Given records
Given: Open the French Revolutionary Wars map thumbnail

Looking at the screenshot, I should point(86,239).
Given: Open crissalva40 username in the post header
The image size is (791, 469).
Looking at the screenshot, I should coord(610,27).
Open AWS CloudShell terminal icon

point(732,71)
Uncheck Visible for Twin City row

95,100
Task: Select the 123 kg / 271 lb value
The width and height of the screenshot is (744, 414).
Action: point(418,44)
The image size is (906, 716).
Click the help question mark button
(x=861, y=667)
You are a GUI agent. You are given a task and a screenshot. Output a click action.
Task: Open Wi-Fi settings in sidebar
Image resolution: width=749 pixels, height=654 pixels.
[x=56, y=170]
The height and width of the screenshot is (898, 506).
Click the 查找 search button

Exercise requirements
All lines from the one that holds "The image size is (906, 716)." through the end of the material, both ends included, should be restated exactly.

Written reply
The image size is (906, 716).
Click the help question mark button
(x=861, y=667)
You are a GUI agent. You are given a task and a screenshot. Output a click action.
Task: Open Wi-Fi settings in sidebar
Image resolution: width=749 pixels, height=654 pixels.
[x=56, y=170]
The height and width of the screenshot is (898, 506).
Click the 查找 search button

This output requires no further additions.